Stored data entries
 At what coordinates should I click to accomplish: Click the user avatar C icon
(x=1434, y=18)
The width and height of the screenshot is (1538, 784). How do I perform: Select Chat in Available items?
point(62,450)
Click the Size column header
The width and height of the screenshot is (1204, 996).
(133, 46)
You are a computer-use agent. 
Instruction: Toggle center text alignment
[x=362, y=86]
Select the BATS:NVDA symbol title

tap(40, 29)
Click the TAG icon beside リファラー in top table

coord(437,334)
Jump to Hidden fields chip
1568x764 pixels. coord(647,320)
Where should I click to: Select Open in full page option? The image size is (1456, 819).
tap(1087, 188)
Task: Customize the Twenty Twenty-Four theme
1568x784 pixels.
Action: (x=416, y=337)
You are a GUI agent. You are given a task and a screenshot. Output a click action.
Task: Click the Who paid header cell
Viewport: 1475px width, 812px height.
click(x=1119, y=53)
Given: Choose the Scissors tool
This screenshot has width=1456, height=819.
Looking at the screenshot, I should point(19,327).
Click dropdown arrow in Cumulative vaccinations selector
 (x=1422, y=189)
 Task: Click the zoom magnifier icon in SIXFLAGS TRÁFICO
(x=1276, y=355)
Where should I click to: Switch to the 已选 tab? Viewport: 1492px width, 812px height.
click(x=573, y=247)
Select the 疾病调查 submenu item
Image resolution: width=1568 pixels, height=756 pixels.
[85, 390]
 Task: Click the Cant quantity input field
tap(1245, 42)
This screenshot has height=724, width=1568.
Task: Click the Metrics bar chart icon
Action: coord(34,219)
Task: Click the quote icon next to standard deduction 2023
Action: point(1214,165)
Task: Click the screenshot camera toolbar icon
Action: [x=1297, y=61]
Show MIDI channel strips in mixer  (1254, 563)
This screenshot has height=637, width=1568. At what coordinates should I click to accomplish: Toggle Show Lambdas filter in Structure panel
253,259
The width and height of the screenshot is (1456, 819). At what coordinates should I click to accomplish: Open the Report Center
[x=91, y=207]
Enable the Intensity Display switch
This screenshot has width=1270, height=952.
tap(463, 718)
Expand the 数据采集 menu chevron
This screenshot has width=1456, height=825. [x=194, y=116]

_What is expected:_
Each line of the data is to be transcribed exactly, with nothing left out.

_Output of the task:_
 At what coordinates should I click to accomplish: Click the user avatar C icon
(x=1434, y=18)
The width and height of the screenshot is (1538, 784). How do I perform: Select Chat in Available items?
point(62,450)
Click the Size column header
The width and height of the screenshot is (1204, 996).
(133, 46)
You are a computer-use agent. 
Instruction: Toggle center text alignment
[x=362, y=86]
Select the BATS:NVDA symbol title

tap(40, 29)
Click the TAG icon beside リファラー in top table

coord(437,334)
Jump to Hidden fields chip
1568x764 pixels. coord(647,320)
Where should I click to: Select Open in full page option? The image size is (1456, 819).
tap(1087, 188)
Task: Customize the Twenty Twenty-Four theme
1568x784 pixels.
Action: (x=416, y=337)
You are a GUI agent. You are given a task and a screenshot. Output a click action.
Task: Click the Who paid header cell
Viewport: 1475px width, 812px height.
click(x=1119, y=53)
Given: Choose the Scissors tool
This screenshot has width=1456, height=819.
Looking at the screenshot, I should point(19,327).
Click dropdown arrow in Cumulative vaccinations selector
 (x=1422, y=189)
 Task: Click the zoom magnifier icon in SIXFLAGS TRÁFICO
(x=1276, y=355)
Where should I click to: Switch to the 已选 tab? Viewport: 1492px width, 812px height.
click(x=573, y=247)
Select the 疾病调查 submenu item
Image resolution: width=1568 pixels, height=756 pixels.
[85, 390]
 Task: Click the Cant quantity input field
tap(1245, 42)
This screenshot has height=724, width=1568.
Task: Click the Metrics bar chart icon
Action: coord(34,219)
Task: Click the quote icon next to standard deduction 2023
Action: point(1214,165)
Task: Click the screenshot camera toolbar icon
Action: [x=1297, y=61]
Show MIDI channel strips in mixer  (1254, 563)
This screenshot has height=637, width=1568. At what coordinates should I click to accomplish: Toggle Show Lambdas filter in Structure panel
253,259
The width and height of the screenshot is (1456, 819). At what coordinates should I click to accomplish: Open the Report Center
[x=91, y=207]
Enable the Intensity Display switch
This screenshot has width=1270, height=952.
tap(463, 718)
Expand the 数据采集 menu chevron
This screenshot has width=1456, height=825. [x=194, y=116]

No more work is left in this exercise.